Dal momento in cui lo liberano, è un uomo cambiato: è come uno svegliato da un sonno. Gli è entrato il veleno della coscienza. Da brigante da strada che era, ha capito quel che c'è da cambiare e distruggere. Ma appena l'ha capito l'ammazzano. Bella la concezione del terzo atto: la crocefissione vista dal basso, a livello di un baraccone da fiera: spettacolo contro spettacolo. E tutto il pubblico ha, o dovrebbe avere, la sensazione di essere in un pozzo da cui non uscirà mai. Barabba dunque insulta i pagliacci. Barabba sfascia il loro baraccone. E dopo che ha proclamato la rivolta, il pagliaccio che egli ha umiliato, per vendetta ammazza lui. Così Barabba salvato, inopinatamente, muore lo stesso giorno di Cristo. «Ma tu sei morto per qualche cosa, io per niente». Ma questo non vuoi dire che a questo punto debba comparire dietro al cadavere di Barabba una croce proiettata sulle piramidi. Io sono del parere di chi pensa che Barabba moribondo interroga un ciclo muto, che la sua Passione è senza Redenzione, che è la rivolta uccisa dalla stupidaggine. E non c'è niente da fare, Ghelderode è l'uomo dell'ostia velenata dei suoi Fasti Infernali. La battuta finale, Barabba l'ha detta, nel primo atto, e ce ne siamo dimenticati: «Non siamo riusciti a cambiare niente. La menzogna continuerà a regnare sul mondo prima come dopo di noi». Questa è la crudeltà di Ghelderode.
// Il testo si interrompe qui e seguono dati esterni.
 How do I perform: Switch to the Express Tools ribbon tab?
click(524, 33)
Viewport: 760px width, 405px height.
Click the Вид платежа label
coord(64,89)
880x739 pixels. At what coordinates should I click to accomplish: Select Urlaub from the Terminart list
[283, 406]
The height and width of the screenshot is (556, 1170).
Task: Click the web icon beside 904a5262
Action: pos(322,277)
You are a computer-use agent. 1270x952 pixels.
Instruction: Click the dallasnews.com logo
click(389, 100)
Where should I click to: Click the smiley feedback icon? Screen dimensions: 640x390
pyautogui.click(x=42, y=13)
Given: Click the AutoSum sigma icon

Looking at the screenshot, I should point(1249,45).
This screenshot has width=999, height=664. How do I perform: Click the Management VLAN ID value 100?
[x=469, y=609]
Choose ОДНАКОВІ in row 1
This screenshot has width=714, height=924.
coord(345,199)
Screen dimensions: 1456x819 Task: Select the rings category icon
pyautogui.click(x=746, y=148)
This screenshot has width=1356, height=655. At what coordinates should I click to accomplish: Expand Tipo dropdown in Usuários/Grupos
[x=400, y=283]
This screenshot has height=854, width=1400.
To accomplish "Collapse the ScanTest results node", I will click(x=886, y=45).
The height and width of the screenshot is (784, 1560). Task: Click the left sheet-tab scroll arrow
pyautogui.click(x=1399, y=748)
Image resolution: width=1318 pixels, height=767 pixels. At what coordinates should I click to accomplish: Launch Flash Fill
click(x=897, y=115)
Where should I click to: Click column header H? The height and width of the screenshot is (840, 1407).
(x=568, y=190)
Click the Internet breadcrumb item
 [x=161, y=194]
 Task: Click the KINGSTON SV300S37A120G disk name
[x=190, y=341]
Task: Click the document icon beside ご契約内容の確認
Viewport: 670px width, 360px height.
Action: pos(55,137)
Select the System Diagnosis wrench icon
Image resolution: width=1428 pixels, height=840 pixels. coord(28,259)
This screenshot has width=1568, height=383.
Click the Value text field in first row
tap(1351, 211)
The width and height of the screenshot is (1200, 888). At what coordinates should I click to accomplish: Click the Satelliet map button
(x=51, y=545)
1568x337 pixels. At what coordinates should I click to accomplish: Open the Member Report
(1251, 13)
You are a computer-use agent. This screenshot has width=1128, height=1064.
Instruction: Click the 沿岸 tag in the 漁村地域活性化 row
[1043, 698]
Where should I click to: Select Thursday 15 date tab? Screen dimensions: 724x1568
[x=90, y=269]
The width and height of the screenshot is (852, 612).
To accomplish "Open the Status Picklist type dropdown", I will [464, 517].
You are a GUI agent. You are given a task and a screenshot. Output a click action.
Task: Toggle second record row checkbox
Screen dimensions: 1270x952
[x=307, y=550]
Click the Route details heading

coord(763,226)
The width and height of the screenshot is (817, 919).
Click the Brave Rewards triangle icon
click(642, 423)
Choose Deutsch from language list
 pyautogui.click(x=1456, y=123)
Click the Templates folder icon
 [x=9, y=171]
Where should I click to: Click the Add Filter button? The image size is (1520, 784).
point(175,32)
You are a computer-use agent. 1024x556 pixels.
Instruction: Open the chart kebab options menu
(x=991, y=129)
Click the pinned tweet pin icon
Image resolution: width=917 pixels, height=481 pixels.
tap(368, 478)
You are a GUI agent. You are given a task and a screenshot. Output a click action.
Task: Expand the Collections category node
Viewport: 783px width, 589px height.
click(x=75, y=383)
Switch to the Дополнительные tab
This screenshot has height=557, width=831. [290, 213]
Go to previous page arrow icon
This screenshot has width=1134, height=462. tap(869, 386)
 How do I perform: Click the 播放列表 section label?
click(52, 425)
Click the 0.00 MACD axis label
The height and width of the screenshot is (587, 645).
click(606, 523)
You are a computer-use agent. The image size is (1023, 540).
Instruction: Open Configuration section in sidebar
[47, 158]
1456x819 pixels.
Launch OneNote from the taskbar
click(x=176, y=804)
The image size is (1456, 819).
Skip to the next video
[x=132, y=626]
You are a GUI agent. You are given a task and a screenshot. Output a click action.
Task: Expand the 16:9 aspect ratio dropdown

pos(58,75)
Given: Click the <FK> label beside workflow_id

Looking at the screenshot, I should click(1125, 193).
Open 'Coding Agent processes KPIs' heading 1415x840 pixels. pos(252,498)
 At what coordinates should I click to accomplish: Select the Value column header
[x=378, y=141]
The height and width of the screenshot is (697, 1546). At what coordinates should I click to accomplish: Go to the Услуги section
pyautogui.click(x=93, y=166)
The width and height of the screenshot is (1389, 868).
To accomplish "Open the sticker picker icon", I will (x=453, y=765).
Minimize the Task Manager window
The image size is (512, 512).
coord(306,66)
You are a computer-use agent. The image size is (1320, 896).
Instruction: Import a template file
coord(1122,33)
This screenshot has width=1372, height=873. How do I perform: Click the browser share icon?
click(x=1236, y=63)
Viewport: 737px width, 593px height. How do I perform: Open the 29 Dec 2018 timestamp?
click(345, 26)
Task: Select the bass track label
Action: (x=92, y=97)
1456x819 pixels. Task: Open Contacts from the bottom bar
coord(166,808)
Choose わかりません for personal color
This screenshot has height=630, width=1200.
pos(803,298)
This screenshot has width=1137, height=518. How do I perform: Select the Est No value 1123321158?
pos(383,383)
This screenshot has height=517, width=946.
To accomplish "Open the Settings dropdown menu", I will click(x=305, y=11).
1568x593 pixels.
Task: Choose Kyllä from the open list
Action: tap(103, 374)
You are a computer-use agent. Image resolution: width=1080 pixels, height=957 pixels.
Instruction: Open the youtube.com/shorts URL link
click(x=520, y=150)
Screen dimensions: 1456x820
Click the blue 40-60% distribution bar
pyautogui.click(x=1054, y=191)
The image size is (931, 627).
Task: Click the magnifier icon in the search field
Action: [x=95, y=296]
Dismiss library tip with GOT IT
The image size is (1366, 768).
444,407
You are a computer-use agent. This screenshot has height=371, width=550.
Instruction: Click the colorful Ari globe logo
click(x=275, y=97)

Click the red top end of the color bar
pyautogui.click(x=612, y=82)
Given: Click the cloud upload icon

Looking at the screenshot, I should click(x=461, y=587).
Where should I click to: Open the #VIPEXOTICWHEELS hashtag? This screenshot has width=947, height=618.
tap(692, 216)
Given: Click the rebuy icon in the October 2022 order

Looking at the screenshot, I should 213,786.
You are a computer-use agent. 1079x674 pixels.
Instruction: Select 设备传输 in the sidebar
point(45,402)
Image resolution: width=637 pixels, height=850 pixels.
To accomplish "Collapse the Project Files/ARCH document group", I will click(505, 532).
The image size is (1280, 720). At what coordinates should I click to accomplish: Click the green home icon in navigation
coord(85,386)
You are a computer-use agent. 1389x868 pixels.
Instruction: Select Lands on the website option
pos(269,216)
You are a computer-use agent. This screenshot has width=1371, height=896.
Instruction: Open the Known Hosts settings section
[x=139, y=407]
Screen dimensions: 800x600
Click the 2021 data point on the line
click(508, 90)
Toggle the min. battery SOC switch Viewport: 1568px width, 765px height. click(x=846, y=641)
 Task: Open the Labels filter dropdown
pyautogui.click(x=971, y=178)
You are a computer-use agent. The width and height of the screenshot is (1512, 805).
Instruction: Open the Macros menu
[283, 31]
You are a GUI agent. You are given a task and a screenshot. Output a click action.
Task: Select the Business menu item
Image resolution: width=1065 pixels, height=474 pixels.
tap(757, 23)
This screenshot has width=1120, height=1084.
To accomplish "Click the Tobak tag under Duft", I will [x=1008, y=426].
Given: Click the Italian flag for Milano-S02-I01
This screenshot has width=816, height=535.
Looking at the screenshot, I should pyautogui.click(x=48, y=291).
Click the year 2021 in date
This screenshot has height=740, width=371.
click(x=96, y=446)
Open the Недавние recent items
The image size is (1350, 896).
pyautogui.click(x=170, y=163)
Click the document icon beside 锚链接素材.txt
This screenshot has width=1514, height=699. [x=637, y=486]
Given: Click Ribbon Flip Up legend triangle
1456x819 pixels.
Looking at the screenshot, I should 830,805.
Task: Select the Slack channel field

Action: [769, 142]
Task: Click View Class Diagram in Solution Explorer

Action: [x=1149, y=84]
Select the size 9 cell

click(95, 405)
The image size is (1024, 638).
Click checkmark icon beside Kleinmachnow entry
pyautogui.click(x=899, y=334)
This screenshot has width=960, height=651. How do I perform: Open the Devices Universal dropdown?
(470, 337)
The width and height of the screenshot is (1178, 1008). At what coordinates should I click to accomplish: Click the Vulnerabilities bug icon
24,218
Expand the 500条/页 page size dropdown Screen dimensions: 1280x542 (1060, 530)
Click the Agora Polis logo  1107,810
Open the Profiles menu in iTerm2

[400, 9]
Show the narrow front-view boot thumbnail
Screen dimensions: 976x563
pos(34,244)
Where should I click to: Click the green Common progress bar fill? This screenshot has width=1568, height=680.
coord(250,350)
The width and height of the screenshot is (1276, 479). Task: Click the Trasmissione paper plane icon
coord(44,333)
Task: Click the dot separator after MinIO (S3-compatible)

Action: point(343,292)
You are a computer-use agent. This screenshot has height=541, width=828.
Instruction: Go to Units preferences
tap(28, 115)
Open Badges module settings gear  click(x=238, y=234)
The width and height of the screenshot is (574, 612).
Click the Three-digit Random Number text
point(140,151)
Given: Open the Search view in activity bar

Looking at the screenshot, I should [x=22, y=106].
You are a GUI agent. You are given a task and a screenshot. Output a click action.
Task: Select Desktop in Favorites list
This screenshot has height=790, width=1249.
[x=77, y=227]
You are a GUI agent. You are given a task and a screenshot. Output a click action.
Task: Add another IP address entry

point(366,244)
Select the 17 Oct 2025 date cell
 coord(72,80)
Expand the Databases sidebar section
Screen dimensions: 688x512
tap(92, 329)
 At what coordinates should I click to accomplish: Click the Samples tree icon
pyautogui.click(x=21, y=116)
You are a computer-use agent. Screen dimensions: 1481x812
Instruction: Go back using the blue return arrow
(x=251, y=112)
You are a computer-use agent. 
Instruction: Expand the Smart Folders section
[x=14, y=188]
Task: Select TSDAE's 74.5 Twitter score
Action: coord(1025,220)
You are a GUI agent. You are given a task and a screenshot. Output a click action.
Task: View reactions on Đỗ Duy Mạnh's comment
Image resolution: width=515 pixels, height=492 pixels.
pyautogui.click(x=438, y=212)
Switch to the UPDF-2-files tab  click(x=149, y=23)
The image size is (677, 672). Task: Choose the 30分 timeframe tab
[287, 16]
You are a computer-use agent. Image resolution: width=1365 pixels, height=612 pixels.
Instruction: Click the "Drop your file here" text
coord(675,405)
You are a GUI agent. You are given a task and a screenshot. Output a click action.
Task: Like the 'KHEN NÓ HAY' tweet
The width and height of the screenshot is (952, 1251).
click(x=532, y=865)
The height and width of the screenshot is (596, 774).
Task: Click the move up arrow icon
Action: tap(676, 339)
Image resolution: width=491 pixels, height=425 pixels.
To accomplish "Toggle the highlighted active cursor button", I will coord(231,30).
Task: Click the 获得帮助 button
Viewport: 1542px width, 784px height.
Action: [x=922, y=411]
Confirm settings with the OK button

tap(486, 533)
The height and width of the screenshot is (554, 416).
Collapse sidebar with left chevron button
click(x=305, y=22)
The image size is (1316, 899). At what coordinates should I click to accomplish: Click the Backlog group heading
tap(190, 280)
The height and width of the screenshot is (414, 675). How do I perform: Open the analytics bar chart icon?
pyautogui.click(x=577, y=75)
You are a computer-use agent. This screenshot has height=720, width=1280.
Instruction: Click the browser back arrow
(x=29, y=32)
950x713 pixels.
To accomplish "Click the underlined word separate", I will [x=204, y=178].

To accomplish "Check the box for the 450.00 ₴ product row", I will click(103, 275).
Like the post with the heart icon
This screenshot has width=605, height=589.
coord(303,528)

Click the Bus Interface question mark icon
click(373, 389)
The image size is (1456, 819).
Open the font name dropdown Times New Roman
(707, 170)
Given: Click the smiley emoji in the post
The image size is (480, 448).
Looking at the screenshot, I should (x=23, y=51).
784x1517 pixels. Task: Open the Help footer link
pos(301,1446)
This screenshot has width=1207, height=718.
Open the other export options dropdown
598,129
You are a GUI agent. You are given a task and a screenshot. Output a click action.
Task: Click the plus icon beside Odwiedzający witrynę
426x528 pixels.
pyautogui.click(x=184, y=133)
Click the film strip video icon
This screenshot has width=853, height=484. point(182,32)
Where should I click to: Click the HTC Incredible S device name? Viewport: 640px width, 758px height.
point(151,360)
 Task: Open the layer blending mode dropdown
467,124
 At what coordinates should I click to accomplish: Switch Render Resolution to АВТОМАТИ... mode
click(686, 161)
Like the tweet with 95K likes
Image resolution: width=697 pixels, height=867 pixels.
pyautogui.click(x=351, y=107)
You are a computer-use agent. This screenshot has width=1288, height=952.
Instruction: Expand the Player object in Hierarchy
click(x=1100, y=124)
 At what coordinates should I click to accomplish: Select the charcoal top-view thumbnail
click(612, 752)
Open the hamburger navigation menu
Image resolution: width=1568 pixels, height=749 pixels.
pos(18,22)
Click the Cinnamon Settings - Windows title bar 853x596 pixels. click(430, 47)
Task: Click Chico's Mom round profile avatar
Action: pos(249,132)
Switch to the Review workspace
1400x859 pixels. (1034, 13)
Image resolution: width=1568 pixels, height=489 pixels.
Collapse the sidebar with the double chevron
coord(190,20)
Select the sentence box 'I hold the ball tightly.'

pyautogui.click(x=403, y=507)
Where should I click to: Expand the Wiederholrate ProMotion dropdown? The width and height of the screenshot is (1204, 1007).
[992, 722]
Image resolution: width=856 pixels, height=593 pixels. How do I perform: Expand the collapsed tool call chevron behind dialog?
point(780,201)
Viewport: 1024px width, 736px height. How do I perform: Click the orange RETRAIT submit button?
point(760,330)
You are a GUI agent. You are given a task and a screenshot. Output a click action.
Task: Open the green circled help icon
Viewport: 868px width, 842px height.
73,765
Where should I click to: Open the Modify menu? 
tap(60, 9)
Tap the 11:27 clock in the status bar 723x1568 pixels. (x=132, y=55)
E c'è un'altra battuta, sempre nel primo atto, che dice: «Un momento fa eravamo bambini, ora ci ammazzano». (Beckett ci ha costruito sopra più di un dramma).
Scena trascendentale di Uberto Bertacca: cubi, cuspidi, piramidi, di un color metallo cangiante, la cui latta ammaccata, si muta, sotto le luci, in catene di montagne.